(TEXTE FOURNI)
Vous évoquez cette approche écologique en dénonçant les tentacules de ces grands groupes mondialisés, mais en réalité, l’homme politique moyen qui fait de l’écologie en France se donne bonne conscience en alléguant qu’il limite la circulation automobile…

Vous faites allusion à un phénomène politique tout à fait singulier qu’il faudra éclairer. C’est le hold-up de la gauche radicale sur l’écologie. Fondamentalement, il n’y a rien de plus opposé. Fondamentalement, l’écologie c’est le propre d’hommes et de femmes bien sur leur terre, enracinés dans une culture, dans un lieu défini, et qui ont envie de transmettre cette culture et le bien-être de ce lieu. Ce sont des hommes et des femmes qui sont dans la transmission de long terme et qui se soucient, comme l’ont fait des générations de paysans français, de transmettre meilleur, plus fertile et plus riche le monde qu’ils ont autour d’eux. C’est exactement l’inverse de cette ultra-gauche de l’homme hors-sol, de l’accueil inconditionnel des migrants, de cet idéal de la globalisation ou de la mondialisation heureuse dont on voit à quelles catastrophes cela donne lieu ! Il y a eu un hold-up contre nature qui a été réussi. Il a été réussi à cause de la non-adaptation des mandats électoraux au sujet. Quand je regarde le monde actuel, je constate que le président chinois, comme l’avait fait Deng Xiaoping avant lui, s’est assuré un cycle de 30 ans de pouvoir cohérent… C’est la même chose que ce que fait Vladimir Poutine en Russie : il y aura au moins 20 ans de pouvoir politique cohérent en Russie, avec une logique appliquée à moyen terme. Nous, nous sommes ballottés par des échéances électorales de très court terme et l’on sait bien qu’un président, au bout de deux ou trois ans de mandat, est déjà un président en campagne pour sa réélection, ou c’est un président qui organise sa sortie, ce qui nous interdit fondamentalement de traiter les enjeux qui sont des enjeux de survie pour l’humanité et qui sont des enjeux de bien-être pour la population française. Je crois que nous sommes face à un problème politique récurrent qui fait que nos démocraties libérales, telles que nous les connaissons, avec les effets de mode qui dominent très largement l’Union européenne, dictés par l’émotion de court terme, des mouvements d’opinion largement fabriqués par les médias, nous interdisent totalement d’agir sur ces sujets essentiels que sont la santé humaine et la transmission de nos valeurs et de nos territoires, qui constituent l’exceptionnelle qualité du vivre ensemble en France et en Europe.

(DONNÉES ENREGISTRÉES)
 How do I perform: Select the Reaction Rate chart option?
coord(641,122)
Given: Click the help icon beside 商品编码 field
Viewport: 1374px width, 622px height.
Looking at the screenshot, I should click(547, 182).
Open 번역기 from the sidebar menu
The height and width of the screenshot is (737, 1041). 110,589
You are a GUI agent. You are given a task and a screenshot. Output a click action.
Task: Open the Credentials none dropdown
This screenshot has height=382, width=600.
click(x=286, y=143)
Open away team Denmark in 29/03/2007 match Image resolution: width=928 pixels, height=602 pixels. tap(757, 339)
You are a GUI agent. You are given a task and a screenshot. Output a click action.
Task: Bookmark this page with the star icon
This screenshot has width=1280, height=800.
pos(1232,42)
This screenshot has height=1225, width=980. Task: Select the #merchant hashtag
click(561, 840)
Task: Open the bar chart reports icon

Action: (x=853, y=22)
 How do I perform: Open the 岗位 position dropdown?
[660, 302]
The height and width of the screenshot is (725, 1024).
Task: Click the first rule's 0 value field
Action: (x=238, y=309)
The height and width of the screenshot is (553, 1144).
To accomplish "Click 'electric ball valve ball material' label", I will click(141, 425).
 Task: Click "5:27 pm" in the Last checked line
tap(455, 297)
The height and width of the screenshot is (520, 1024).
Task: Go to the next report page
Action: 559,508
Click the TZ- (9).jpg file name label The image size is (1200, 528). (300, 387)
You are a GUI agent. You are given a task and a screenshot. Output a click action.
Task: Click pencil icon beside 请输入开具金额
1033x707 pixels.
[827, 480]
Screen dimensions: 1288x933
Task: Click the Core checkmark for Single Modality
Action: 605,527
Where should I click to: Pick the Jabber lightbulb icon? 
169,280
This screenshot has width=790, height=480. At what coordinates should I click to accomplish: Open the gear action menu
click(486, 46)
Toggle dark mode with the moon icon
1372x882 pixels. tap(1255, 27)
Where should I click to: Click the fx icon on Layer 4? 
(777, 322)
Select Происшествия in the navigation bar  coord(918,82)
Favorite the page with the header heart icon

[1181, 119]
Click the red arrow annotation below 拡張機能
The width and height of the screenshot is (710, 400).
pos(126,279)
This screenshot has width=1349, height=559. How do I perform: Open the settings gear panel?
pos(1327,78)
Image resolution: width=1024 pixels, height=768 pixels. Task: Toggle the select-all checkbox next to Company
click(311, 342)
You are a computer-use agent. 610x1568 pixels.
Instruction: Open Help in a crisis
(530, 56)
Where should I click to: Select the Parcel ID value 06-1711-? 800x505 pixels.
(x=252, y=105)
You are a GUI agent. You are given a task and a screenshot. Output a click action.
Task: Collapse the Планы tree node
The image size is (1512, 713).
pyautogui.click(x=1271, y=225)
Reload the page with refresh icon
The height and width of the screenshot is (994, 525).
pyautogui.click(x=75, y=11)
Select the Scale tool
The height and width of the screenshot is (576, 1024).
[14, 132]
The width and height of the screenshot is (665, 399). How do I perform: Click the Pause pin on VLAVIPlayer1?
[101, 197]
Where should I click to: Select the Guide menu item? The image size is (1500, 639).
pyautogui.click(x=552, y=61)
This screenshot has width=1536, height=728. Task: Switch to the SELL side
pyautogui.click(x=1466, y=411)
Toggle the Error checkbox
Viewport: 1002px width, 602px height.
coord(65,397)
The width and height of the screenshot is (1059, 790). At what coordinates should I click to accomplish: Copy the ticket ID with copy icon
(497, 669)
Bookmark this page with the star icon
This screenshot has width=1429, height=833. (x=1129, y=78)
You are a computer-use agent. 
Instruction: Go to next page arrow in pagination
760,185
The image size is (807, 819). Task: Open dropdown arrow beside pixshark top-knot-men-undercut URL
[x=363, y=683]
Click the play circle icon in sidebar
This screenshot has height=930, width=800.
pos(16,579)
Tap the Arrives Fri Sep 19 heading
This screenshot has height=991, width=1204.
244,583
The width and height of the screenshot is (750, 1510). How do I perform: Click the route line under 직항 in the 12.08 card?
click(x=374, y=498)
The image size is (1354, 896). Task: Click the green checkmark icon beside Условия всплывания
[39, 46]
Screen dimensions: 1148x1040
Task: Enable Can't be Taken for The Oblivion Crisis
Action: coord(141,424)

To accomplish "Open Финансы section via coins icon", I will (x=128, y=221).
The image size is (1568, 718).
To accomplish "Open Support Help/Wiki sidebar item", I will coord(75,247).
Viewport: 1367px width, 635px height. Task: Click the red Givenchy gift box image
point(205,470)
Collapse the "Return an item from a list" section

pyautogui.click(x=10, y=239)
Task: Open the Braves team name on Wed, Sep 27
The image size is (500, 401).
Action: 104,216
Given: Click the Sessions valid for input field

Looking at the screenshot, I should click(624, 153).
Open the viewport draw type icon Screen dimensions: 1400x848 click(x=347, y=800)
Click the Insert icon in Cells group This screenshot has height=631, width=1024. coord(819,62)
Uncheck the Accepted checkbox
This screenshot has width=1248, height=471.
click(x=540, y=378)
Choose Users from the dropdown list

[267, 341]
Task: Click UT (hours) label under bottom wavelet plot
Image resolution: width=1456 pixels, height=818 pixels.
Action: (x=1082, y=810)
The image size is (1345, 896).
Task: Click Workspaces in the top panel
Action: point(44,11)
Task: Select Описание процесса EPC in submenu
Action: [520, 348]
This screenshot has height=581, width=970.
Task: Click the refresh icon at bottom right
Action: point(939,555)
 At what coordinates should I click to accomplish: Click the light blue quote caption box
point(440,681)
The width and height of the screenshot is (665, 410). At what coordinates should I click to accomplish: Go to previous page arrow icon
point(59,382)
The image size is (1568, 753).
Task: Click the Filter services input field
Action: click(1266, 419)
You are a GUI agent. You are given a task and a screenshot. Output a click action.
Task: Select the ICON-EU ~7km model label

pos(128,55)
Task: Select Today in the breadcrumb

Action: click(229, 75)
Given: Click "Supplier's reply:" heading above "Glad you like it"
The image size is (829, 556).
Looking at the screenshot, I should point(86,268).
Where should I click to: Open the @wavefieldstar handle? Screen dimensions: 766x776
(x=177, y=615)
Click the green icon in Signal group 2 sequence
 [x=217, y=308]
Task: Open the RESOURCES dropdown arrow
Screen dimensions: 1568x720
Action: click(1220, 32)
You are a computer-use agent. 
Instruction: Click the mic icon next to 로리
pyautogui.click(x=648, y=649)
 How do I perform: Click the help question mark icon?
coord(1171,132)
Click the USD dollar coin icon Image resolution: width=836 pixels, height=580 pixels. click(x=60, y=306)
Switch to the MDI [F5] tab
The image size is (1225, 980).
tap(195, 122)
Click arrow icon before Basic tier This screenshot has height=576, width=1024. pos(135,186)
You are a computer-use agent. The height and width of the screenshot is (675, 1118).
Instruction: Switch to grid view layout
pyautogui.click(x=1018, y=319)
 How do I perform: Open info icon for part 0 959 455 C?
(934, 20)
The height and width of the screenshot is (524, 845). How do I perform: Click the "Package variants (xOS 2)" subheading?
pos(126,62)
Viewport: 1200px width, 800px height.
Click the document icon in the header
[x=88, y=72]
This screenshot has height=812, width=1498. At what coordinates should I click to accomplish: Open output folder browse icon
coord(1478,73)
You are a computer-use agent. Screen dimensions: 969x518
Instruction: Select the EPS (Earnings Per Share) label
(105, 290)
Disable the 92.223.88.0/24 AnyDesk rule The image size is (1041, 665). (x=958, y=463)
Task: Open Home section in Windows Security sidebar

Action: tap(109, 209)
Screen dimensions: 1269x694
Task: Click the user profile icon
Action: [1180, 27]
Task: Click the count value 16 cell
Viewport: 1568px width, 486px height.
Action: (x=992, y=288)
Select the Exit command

(ÉNONCÉ DU PROBLÈME)
Condensez sous forme de liste le paragraphe du texte fourni qui commence par « Vous faites allusion à un phénomène politique », en gardant ses faits principaux. Les entrées n'interviennent pas dans ce travail.

(RÉPONSE ATTENDUE)
- La gauche radicale a opéré un « hold-up » sur l'écologie, alors que les deux sont fondamentalement opposées.
- L'écologie est le propre de personnes enracinées dans une culture et un lieu, soucieuses de transmettre à long terme un monde meilleur et plus fertile, comme l'ont fait des générations de paysans français.
- L'ultra-gauche représente l'inverse : l'homme hors-sol, l'accueil inconditionnel des migrants, l'idéal de la mondialisation heureuse.
- Ce hold-up a réussi parce que les mandats électoraux ne sont pas adaptés au sujet.
- En Chine, le président s'est assuré, comme Deng Xiaoping avant lui, un cycle de 30 ans de pouvoir cohérent. En Russie, Vladimir Poutine garantit au moins 20 ans de pouvoir cohérent, avec une logique à moyen terme.
- En France, les échéances électorales courtes font qu'au bout de deux ou trois ans, un président fait campagne pour sa réélection ou organise sa sortie. Cela empêche de traiter les enjeux de survie de l'humanité et de bien-être des Français.
- Les démocraties libérales sont soumises aux effets de mode qui dominent l'Union européenne, à l'émotion de court terme et à des mouvements d'opinion fabriqués par les médias. Elles ne peuvent donc pas agir sur la santé humaine ni sur la transmission des valeurs et des territoires.